The valerenic acid and valeranon each white flower contains can be utilised to help the body relax into a calm state. This, in turn, allows sleep to come more naturally, enabling people to drift off and stay calm while they sleep off their troubles.
However, in a similar way to St. John’s Wort, there are a few no-nos when it comes to its use. For example, valerian should not be used by anyone who is pregnant or breastfeeding. It also shouldn’t be taken by children or anyone using other sleep-enhancing drugs, and it cannot be combined with any of the other types of herb on this list.
Source: Pixabay
3. Lavender.
While on the topic of sleep-enhancing herbs, you probably already know just how effective lavender can be at promoting a good night’s rest. This purple flower’s subtle sedative effects on the central nervous system make it particularly effective at easing stress and anxiety, calming nervousness and helping induce sleep.
Whether taken as a pill, inhaled via an oil diffuser, or crushed and placed under a pillow, lavender is a well-rounded herbal remedy with relatively few side effects. That said, caution should be taken around young boys and girls, since certain studies have shown it could negatively affect their hormones and growth development. Always check with your doctor.
Source: Runners World
4. Ashwagandha.
While it may be a bit of a mouthful to say, ashwagandha translates to mean “smell of horse” and is one of the most traditional anti-anxiety herbs available. Largely used to treat anxiety, ageing and low energy, this plant has long been used within Ayurvedic medicine – one of the world’s oldest whole-body healing systems.

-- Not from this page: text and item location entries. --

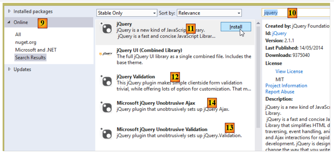Open the Project Information link
The image size is (334, 157).
coord(286,85)
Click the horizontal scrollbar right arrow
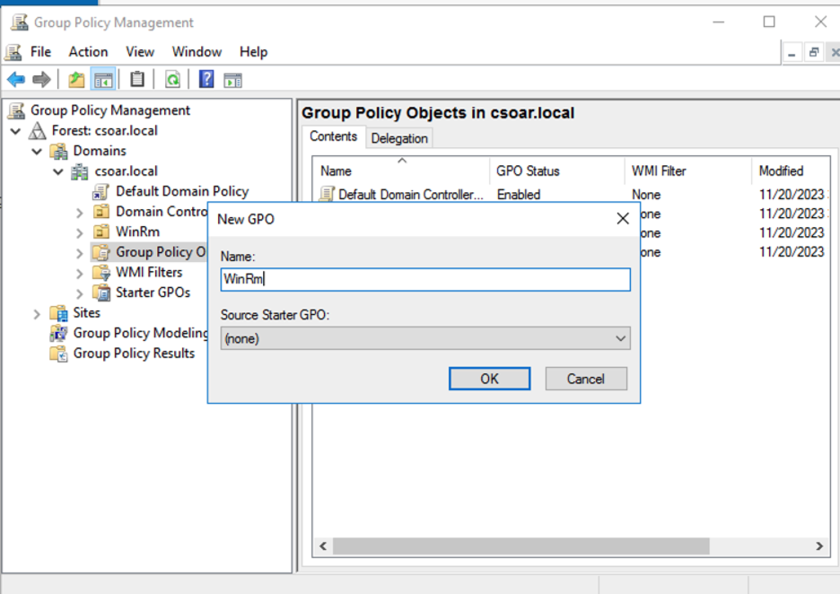 click(x=818, y=546)
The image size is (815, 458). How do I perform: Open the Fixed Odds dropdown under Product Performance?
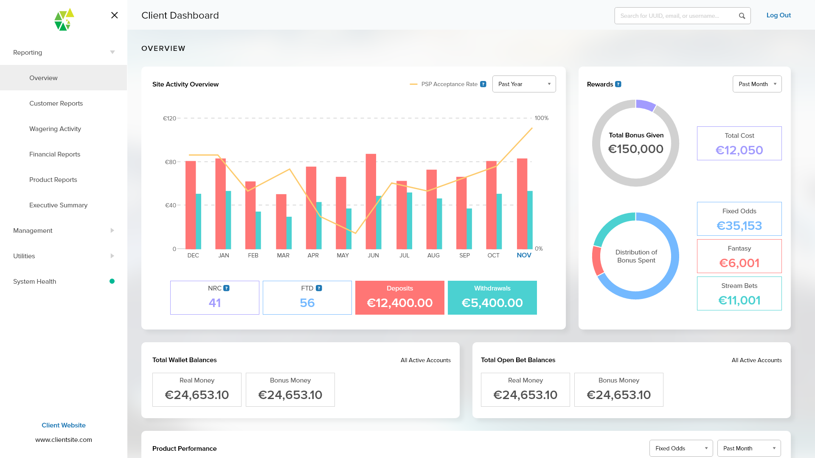tap(681, 448)
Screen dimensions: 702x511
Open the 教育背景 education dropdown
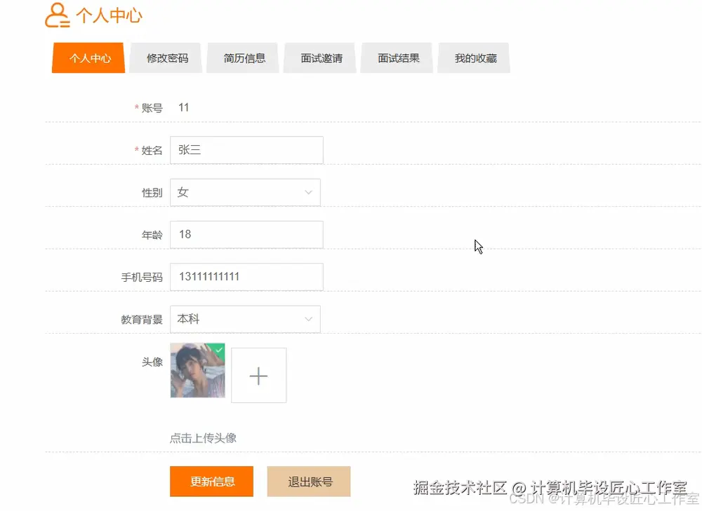(309, 319)
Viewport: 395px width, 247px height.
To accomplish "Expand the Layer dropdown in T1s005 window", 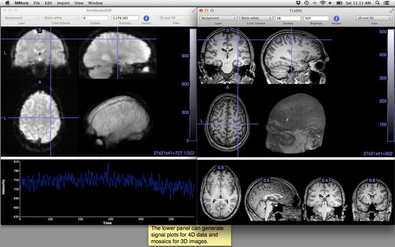I will 219,18.
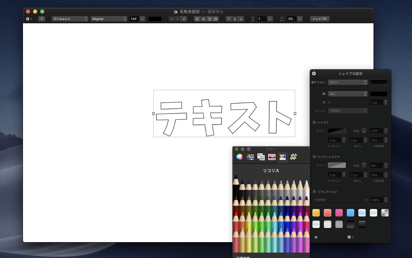Select the image palettes picker icon
The image size is (412, 258).
tap(272, 157)
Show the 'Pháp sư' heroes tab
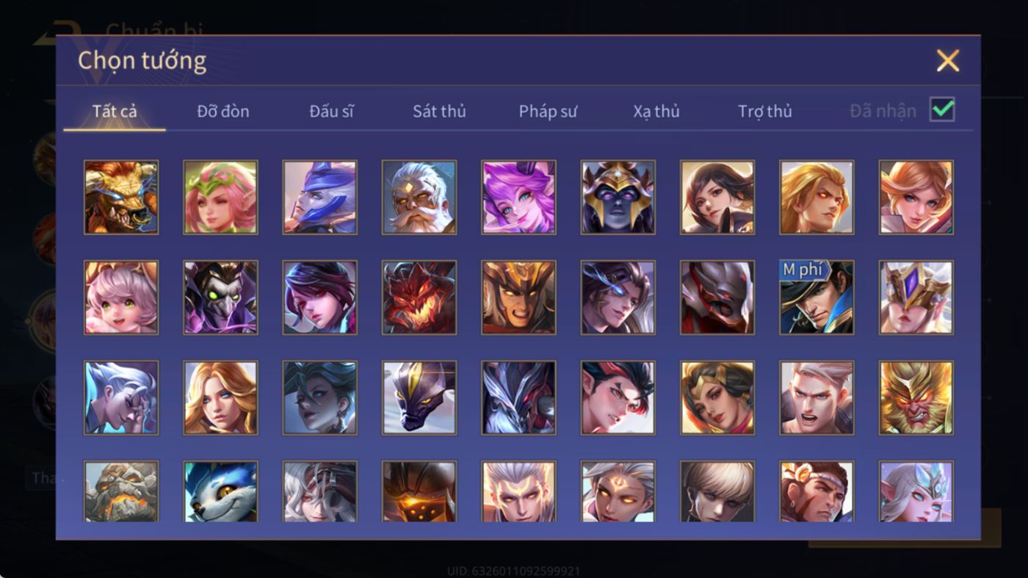The height and width of the screenshot is (578, 1028). coord(548,111)
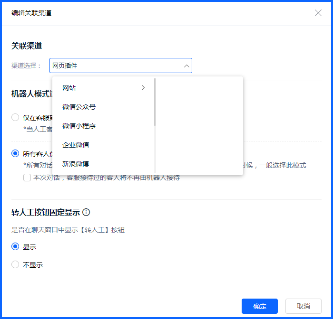Screen dimensions: 333x319
Task: Tick the 本次对话 客服接待过的客人 checkbox
Action: pyautogui.click(x=27, y=178)
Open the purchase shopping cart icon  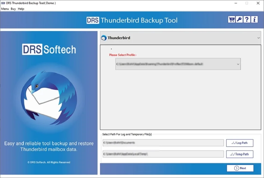point(232,19)
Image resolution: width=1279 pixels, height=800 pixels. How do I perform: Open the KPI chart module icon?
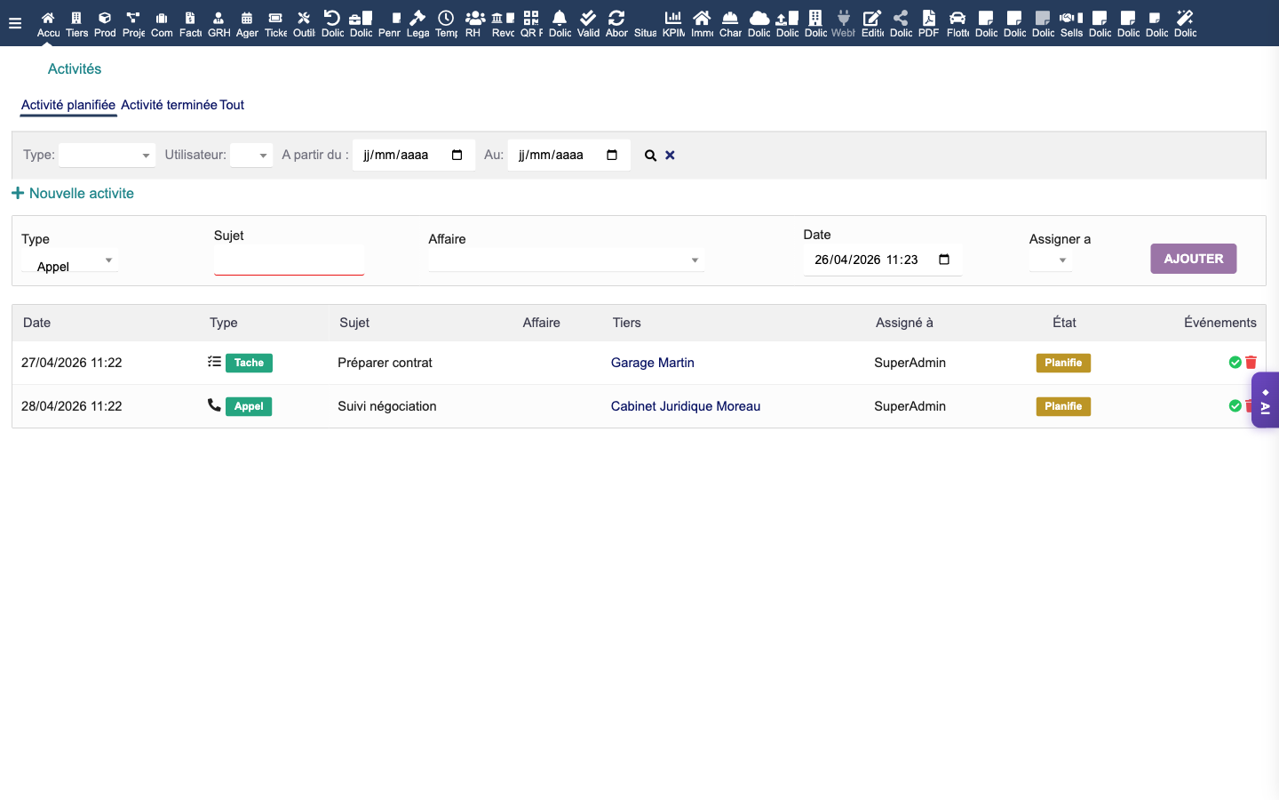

Many studies have demonstrated ashwagandha works by balancing the major hormones which contribute to anxiety. In one particular study from 2012, a group of researchers found that patients with anxiety showed a 28% reduction in cortisone levels – a well-known stress hormone – when taking ashwagandha, as opposed to a placebo.
Source: Pixabay
5. Chamomile.
Chamomile is another herb which has been shown to help with stress, anxiety and insomnia. In today’s day and age, it is mainly combined with lavender and consumed in the form of tea, but it can also be taken as a pill, if required.
Aside from helping with anxiety, research has shown chamomile can help with a range of stomach and digestion-related issues as well, often caused as a result of stress and anxious feelings. There is even evidence to suggest it can combat colds and fevers, so it really is one of the most well-rounded herbs there is. Whatever your issue may be, a nice dose of chamomile could leave you feeling a lot better.
Always consult with your doctor or GP ahead of time before starting any new treatments.